Indo-Australia cooperation:

  • Access to critical minerals is increasingly an area of cooperation between the two countries. Australia’s Minister for Resources and India’s Minister for Mines signed an agreement earlier this month to invest $3 million each to investigate the prospects of Indian investments into two lithium- and three cobalt- prospecting projects in Australia.
  • Under ‘Critical Minerals Investment Partnership’ Australia wants to ensure and build secure chains for friends and partners, like-minded democracies around the world and even better when it involves a close neighbour like India.
  • While exports of coal to India and iron ore to China continue to be major planks of Australia’s trade relationships, its commitments to be net zero (zero net carbon emissions) by 2050 and cut the share of coal in electricity generation from the existing 70% to 18% by 2030, means that coal mines are increasingly falling out favour and greater priority being accorded towards mines that yield minerals useful in making batteries.
  • Australia based Sicona that works in battery technologies, is setting up a plant in Chennai along with an as-yet-unnamed Indian company to make improved lithium-ion batteries.

India’s solar push and waste management challenge

GS Paper -3 (Environment)

In the last few years, there has been a concerted push from policymakers and thought leaders in India to transition to a circular economy, among other things to, enable effective waste management.
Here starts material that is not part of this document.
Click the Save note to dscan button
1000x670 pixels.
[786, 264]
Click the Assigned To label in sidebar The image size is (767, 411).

For example, the Ministry of Environment, Forests and Climate Change’s revised electronic waste (e-waste) management Rules in 2022 brought solar photovoltaic cells, panels, and modules under its ambit.

More about the news:

The Green Credit Programme under the Environmental Protection Act, announced in the 2022-2023 Union Budget, aimed to promote green growth and sustainable practices.

About India’s solar photovoltaic:

  • India’s solar photovoltaic installations are dominated by crystalline silicon (c-Si) technology. A typical photovoltaic panel is made up of 93% of c-Si modules and 7% of cadmium telluride (CdTe) thin film modules.
  • A c-Si module mainly consists of a glass sheet, an aluminium frame, an encapsulant, a backsheet, copper wires, and silicon wafers.
  • The metals used to manufacture c-Si modules are silver, tin, and lead. The CdTe thin film module is made of glass, encapsulant, and compound semiconductor.
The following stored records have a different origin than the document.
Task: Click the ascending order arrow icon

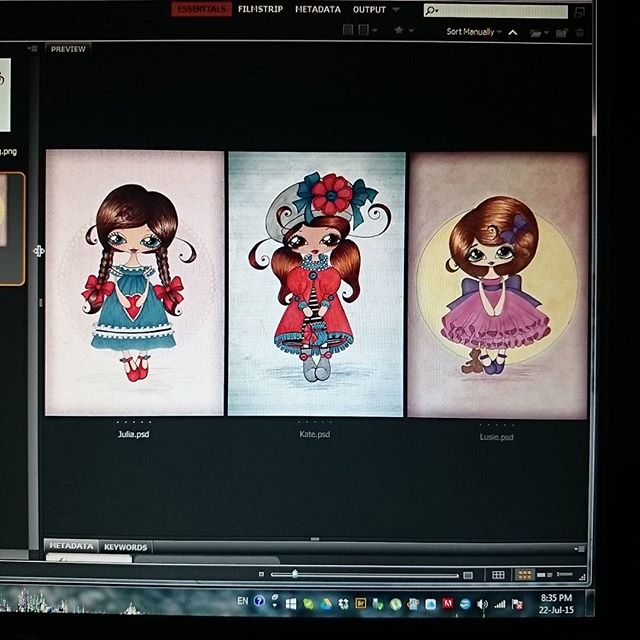Action: 513,32
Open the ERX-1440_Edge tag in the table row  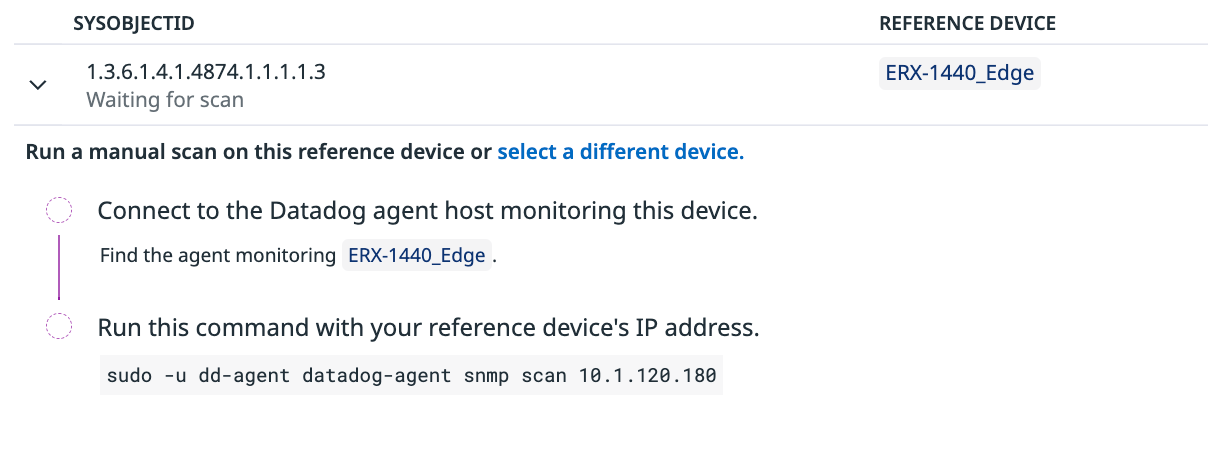(959, 73)
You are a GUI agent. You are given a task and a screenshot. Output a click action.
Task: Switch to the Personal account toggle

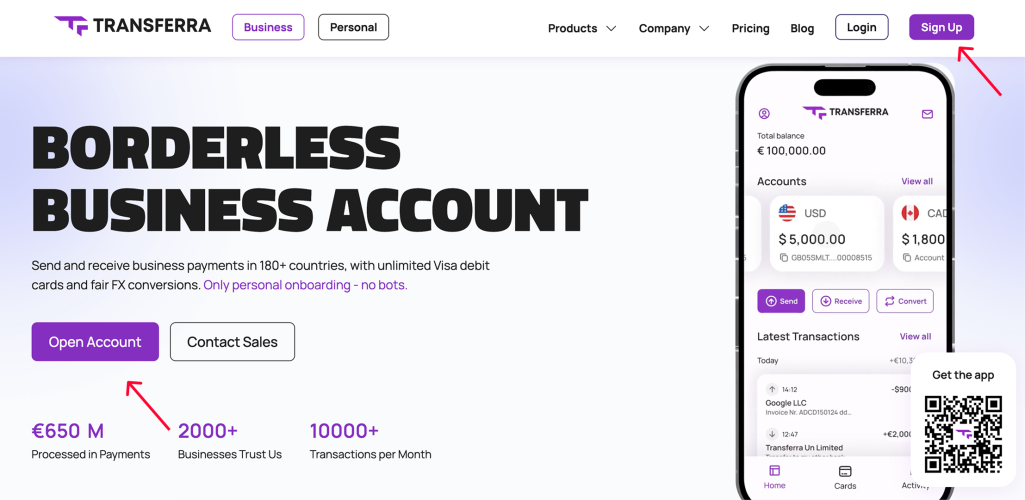pyautogui.click(x=353, y=27)
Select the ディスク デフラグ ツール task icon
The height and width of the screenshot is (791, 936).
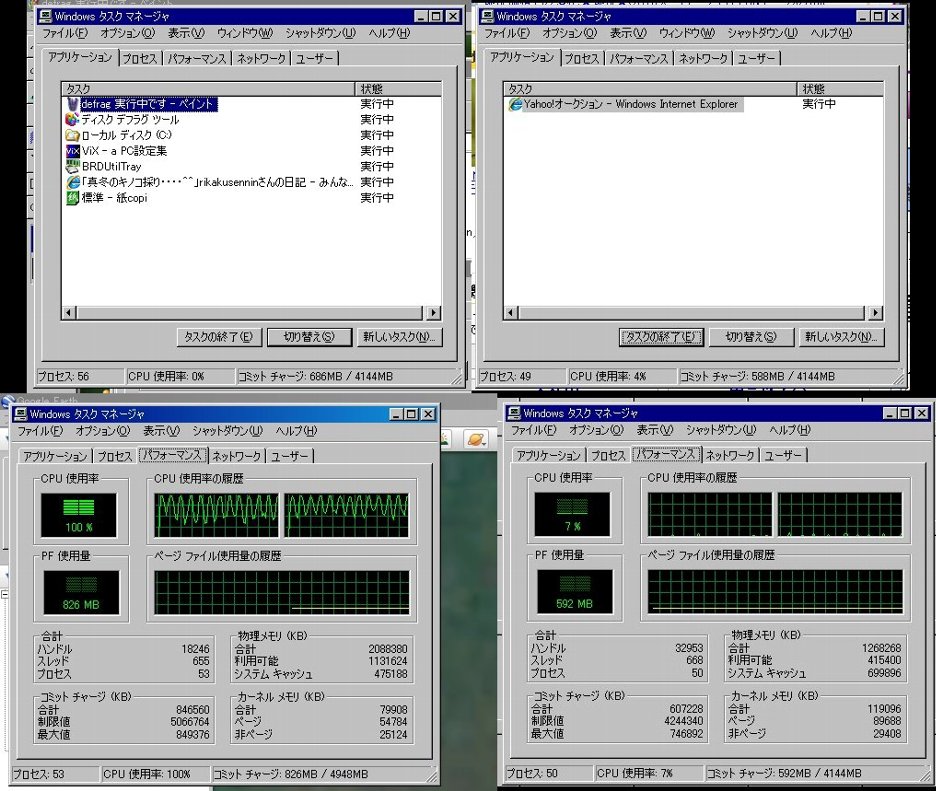tap(72, 120)
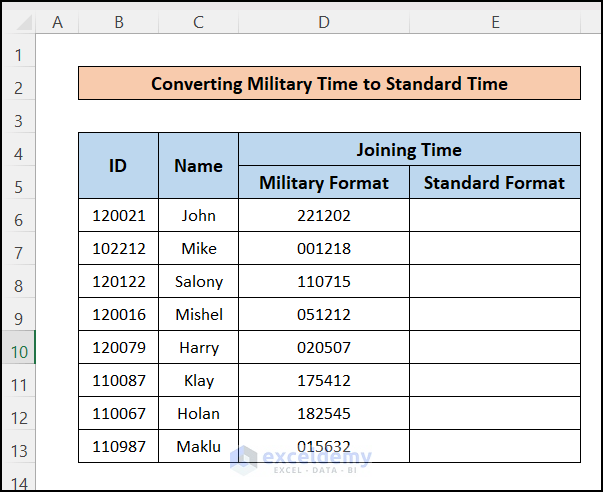Select the Standard Format header cell

click(494, 182)
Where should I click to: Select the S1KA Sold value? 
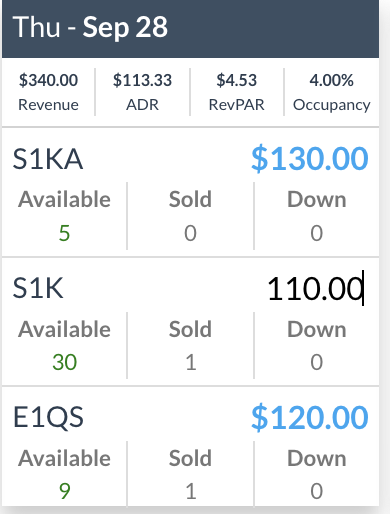coord(190,233)
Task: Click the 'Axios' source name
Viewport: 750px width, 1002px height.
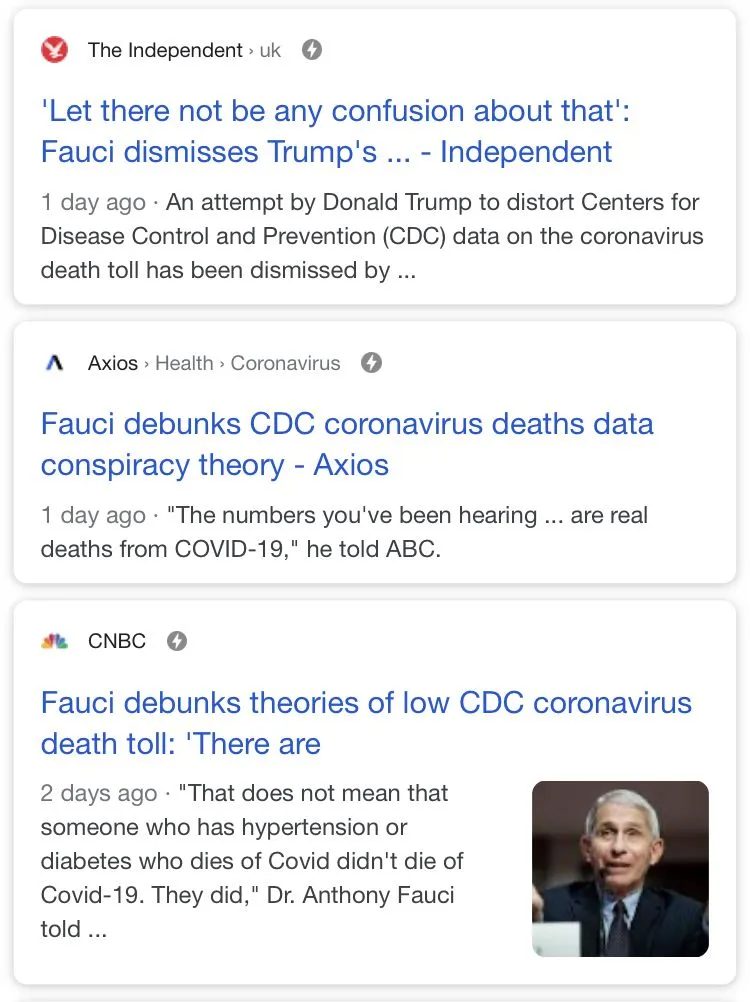Action: pyautogui.click(x=113, y=363)
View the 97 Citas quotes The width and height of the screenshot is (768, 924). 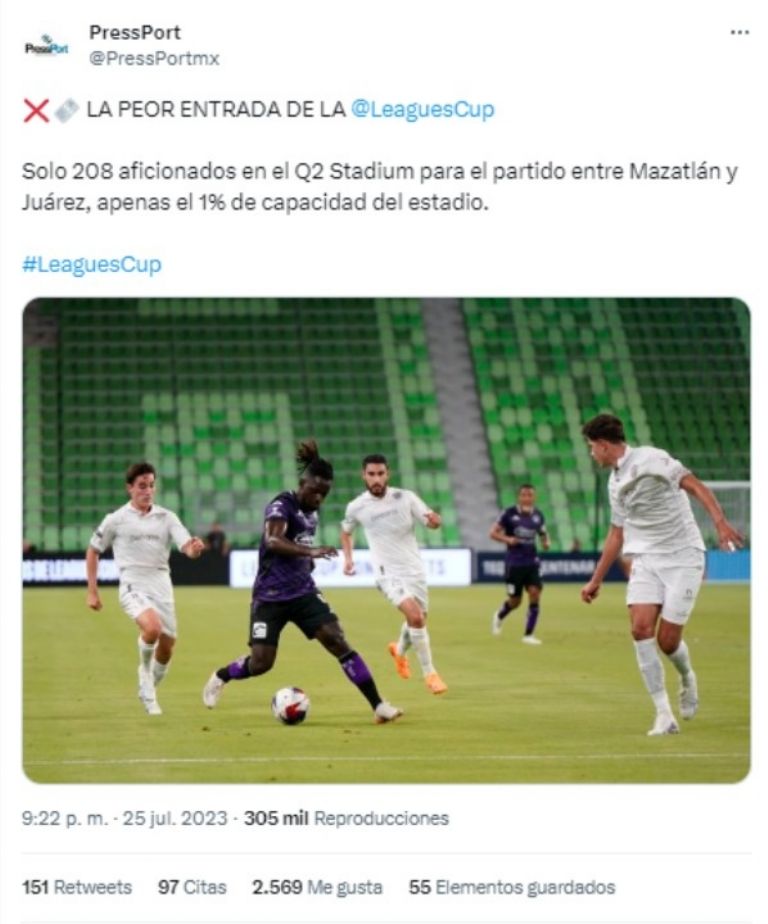pos(192,887)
What is photovoltaic waste?

  • India stands fourth in solar photovoltaic deployment. India’s solar power installed capacity had reached nearly 62 GW by November 2022.
  • According to a 2016 report by the International Renewable Energy Agency, India could generate 50,000-3, 25,000 tonnes of cumulative photovoltaic waste by 2030 and more than 4 million tonnes by 2050.
  • In fact, India is expected to become one of the top five leading photovoltaic waste producers globally by 2045-2050.

About the waste recycling or recovery:

  • According to a 2021 report, approximately 50% of total materials can be recovered through such waste management and recycling processes.
  • India’s challenge is the growing informal handling of photovoltaic waste. Only about 20%of the waste is recovered in general; the rest is treated informally.
  • The waste often accumulates at landfills. Landfill disposal in turn causes acidification, leaching of toxic metals (such as lead and cadmium) into the soil, and contaminates the local water.
  • Gradual incineration of the panel encapsulant also releases sulphur dioxide, hydrogen fluoride, and hydrogen cyanide into the atmosphere.

Challenges ahead:

  • India needs to surmount significant challenges – in the collection, storage, recycling, and repurposing of photovoltaic waste.
  • The growing number (and sizes) of India’s landfills is a sign of misinformation about and ignorance of appropriate disposal practices among multiple actors and institutions across the supply chain, including producers, owners, consumers, and waste disposal facilities.
  • The market to repurpose or reuse recycled photovoltaic waste is minuscule in India because of a lack of suitable incentives and schemes in which businesses can invest.